(Work order) The required output is the stretch from the line containing "You are a computer-use agent. The" through the line containing "The width and height of the screenshot is (523, 563)." in the records below, unaltered and with no pictures.
:: Source information ::
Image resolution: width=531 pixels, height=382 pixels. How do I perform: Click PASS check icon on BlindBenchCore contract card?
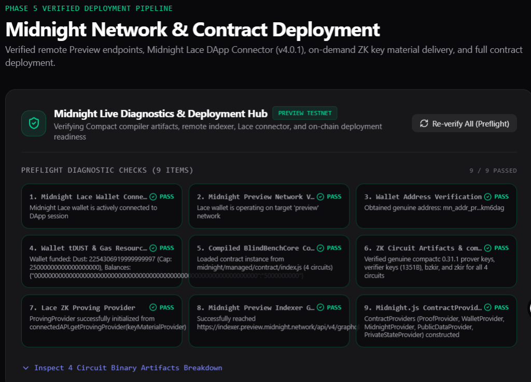coord(320,248)
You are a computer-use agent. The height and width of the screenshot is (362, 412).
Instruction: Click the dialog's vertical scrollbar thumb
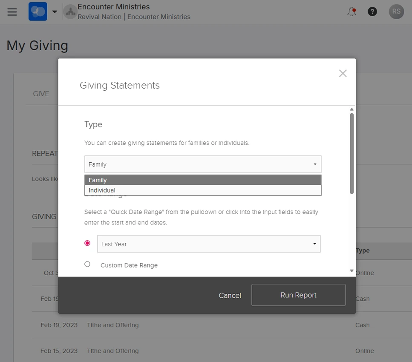point(351,153)
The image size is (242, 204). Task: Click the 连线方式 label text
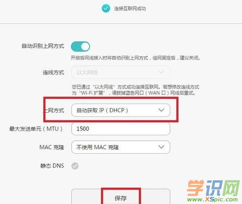(x=53, y=72)
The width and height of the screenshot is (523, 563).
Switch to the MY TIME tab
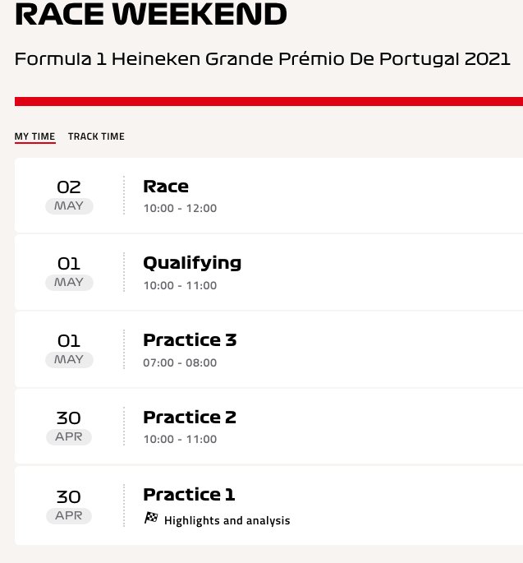pyautogui.click(x=34, y=136)
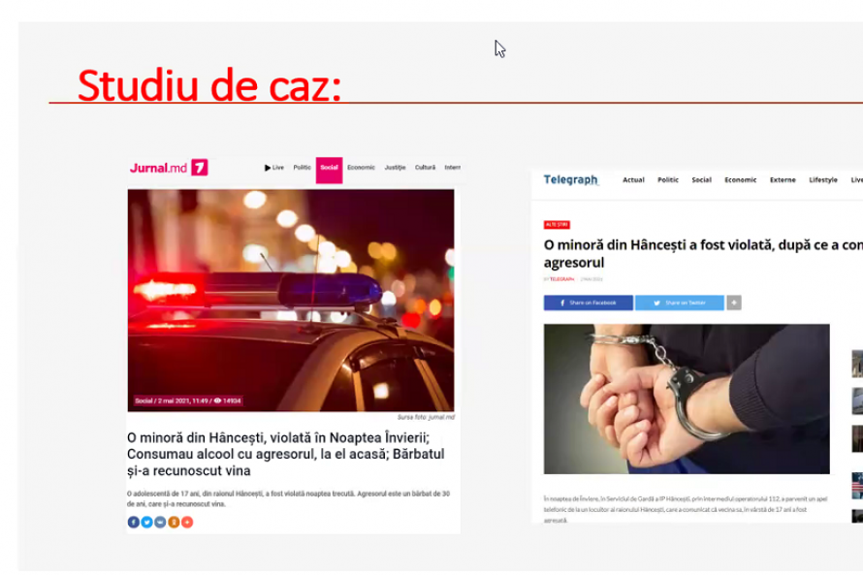Open Justiție section in Jurnal.md menu
The width and height of the screenshot is (863, 575).
click(x=396, y=168)
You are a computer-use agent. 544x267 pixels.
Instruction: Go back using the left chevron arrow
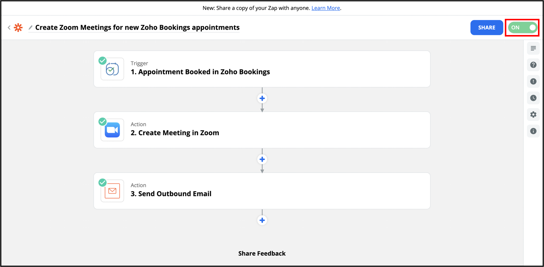9,27
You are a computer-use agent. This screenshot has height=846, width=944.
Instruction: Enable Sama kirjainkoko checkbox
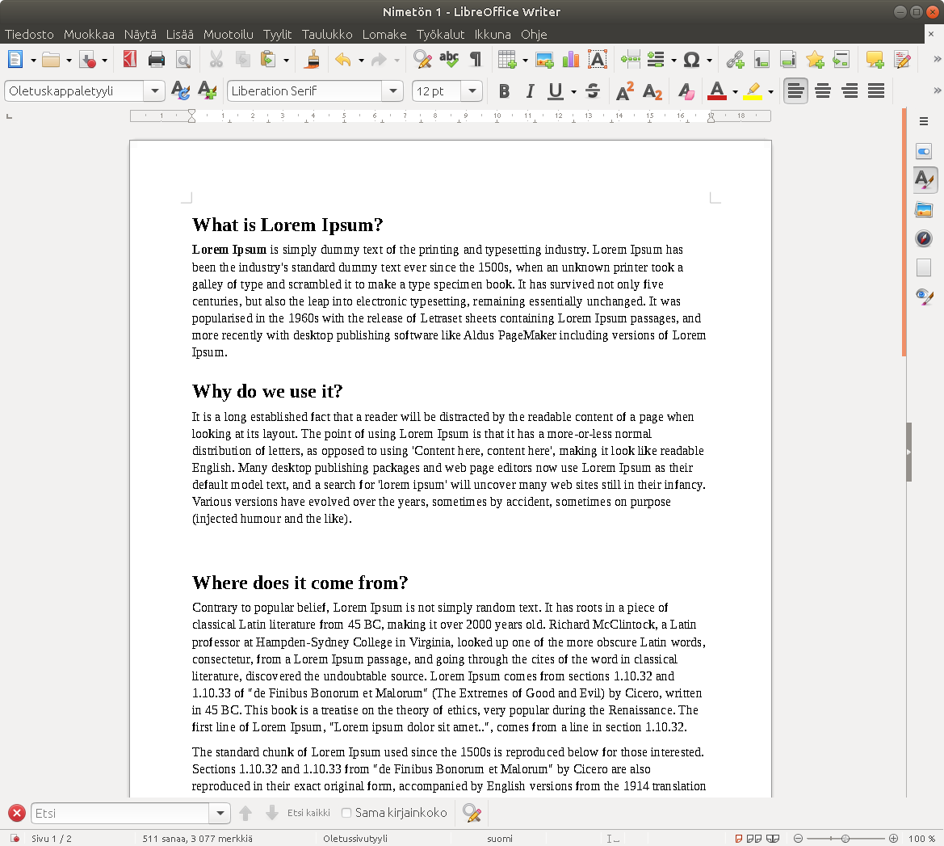(x=346, y=813)
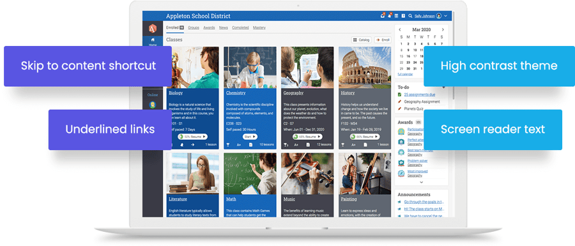Viewport: 575px width, 246px height.
Task: Click the Catalog button
Action: 361,40
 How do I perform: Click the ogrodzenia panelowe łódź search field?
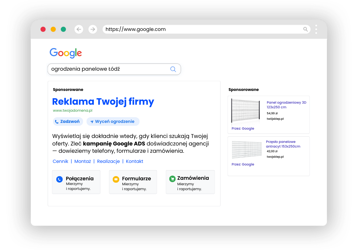click(109, 69)
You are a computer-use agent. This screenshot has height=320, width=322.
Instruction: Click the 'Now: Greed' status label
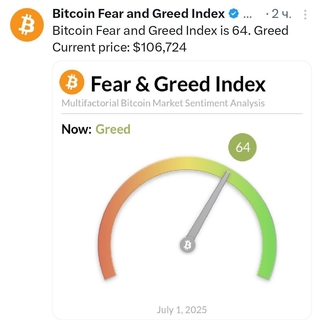[x=96, y=129]
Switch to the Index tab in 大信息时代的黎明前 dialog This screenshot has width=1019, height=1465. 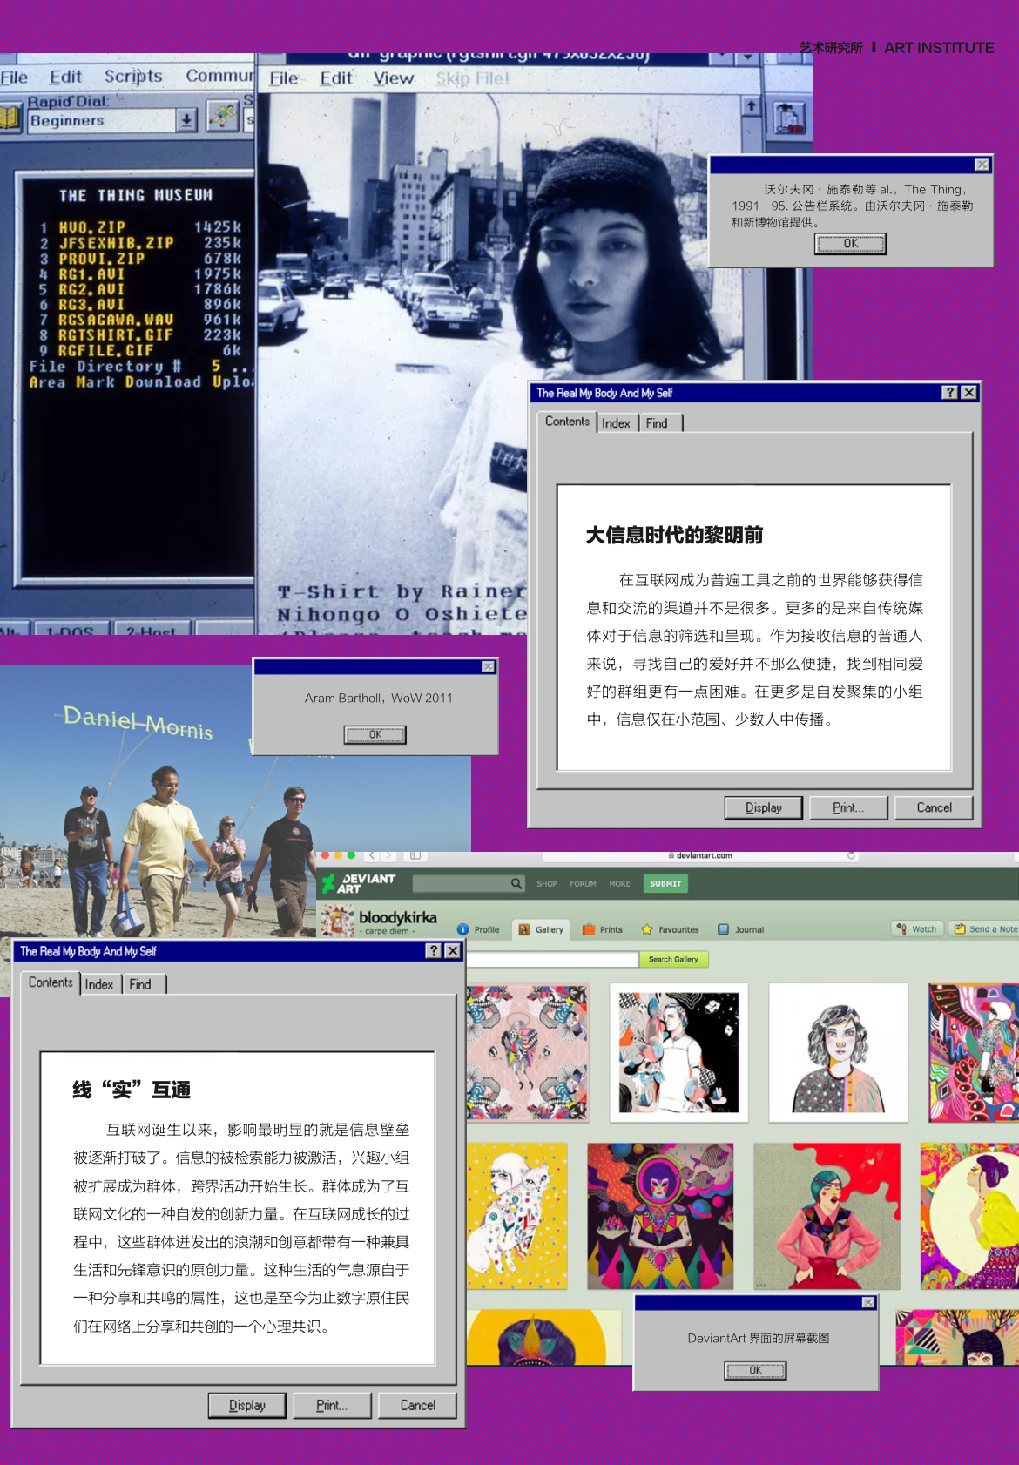[616, 423]
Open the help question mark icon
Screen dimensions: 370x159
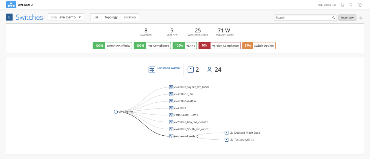point(360,5)
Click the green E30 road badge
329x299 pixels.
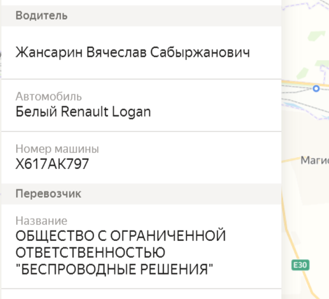300,265
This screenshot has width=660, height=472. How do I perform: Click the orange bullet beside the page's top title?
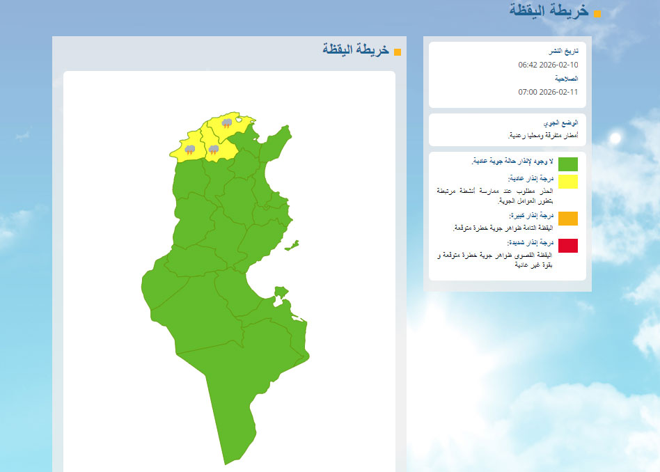coord(597,14)
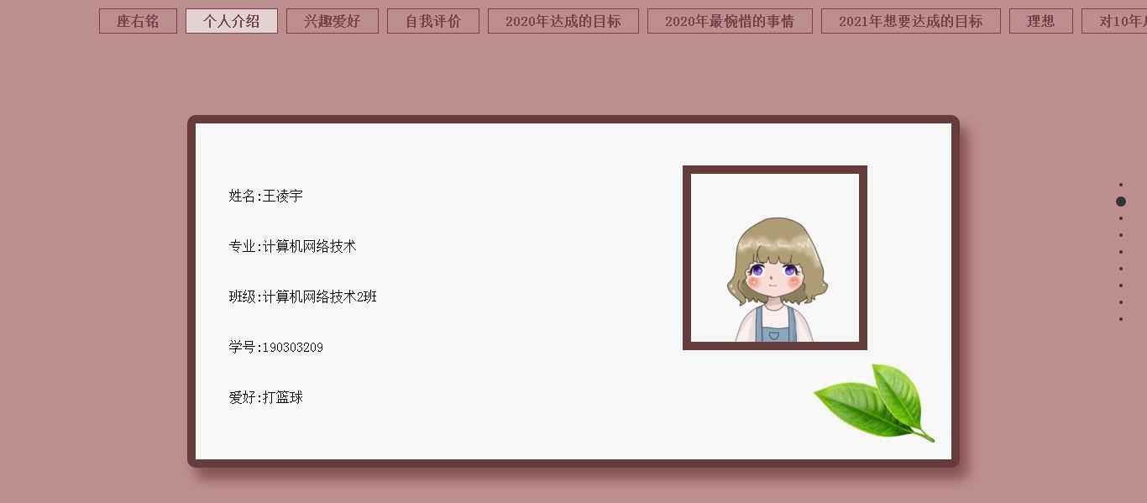
Task: Open the 2020年达成的目标 tab
Action: (x=563, y=21)
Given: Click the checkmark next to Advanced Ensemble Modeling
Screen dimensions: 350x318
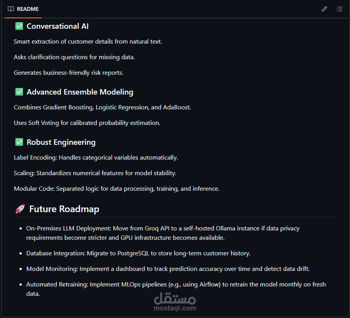Looking at the screenshot, I should pyautogui.click(x=19, y=92).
:::
(Output of the exercise)
You are a computer-use agent. The height and width of the screenshot is (362, 412).
Instruction: Click the dialog's vertical scrollbar thumb
point(351,153)
The image size is (242, 204). Task: Click the 连线方式 label text
(x=53, y=72)
The width and height of the screenshot is (523, 563).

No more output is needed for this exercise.